There were few tourists in town when Ruth & I were there, but it admittedly was off-season. The locals we ran into loved to tell tales about the past, and there’s a clear Jeffersonian fixation on ghosts. For example, we had been in town less than an hour when we heard the tale of Diamond Bessie and Abraham Rothschild. He murdered her and the trial was a precedent-setting sensation. Abraham reportedly paid each juror $1,000 and was let go. Bessie, it is believed by many, continues to haunt the Excelsior House Hotel, and a play about the trial, which affected national laws regarding jury sequestration and double jeopardy, is done annually. Over its 60+ year run, it has weirdly morphed from a drama into a comedy called the Diamond Bessie Murder Trial.

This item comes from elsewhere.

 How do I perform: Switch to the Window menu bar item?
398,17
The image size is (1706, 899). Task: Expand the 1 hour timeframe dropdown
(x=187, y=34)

We went from Gould’s train car to the Excelsior, where unlike Steven Spielberg, Ruth & I encountered zero ghosts. I judged the Spielberg story dubious at best. Then we browsed the Jefferson Historical Museum, which is in an old, well-preserved government building. It’s one of those old-style museums that would benefit from storing 90% of what’s on display and focusing on the 10% that holds genuine interest and causes TripAdvisor to be a fan. Among its guns, dolls, and Caddo arrowheads, are some historic Sam Houston papers, a lamp that supposedly belong to Annie Oakley, and a box made from a tree that, its sign says, grew in Shakespeare’s yard.
Angry Jay Gould probably never went back to Jefferson, but I think it’s worth returning to. I’d like to see its still-in-use Carnegie Library, take a boat ride on Big Cypress Bayou, see the recommended Museum of Time and Measurement that has limited hours not posted on its website, etc. Perhaps I’ll have an encounter with the ghost of one of the passengers from the Mittie Stephens, a steamboat that burned on Caddo Lake near Jefferson in 1869 with great loss of life. If I don’t, I can create my own hair-raising tale.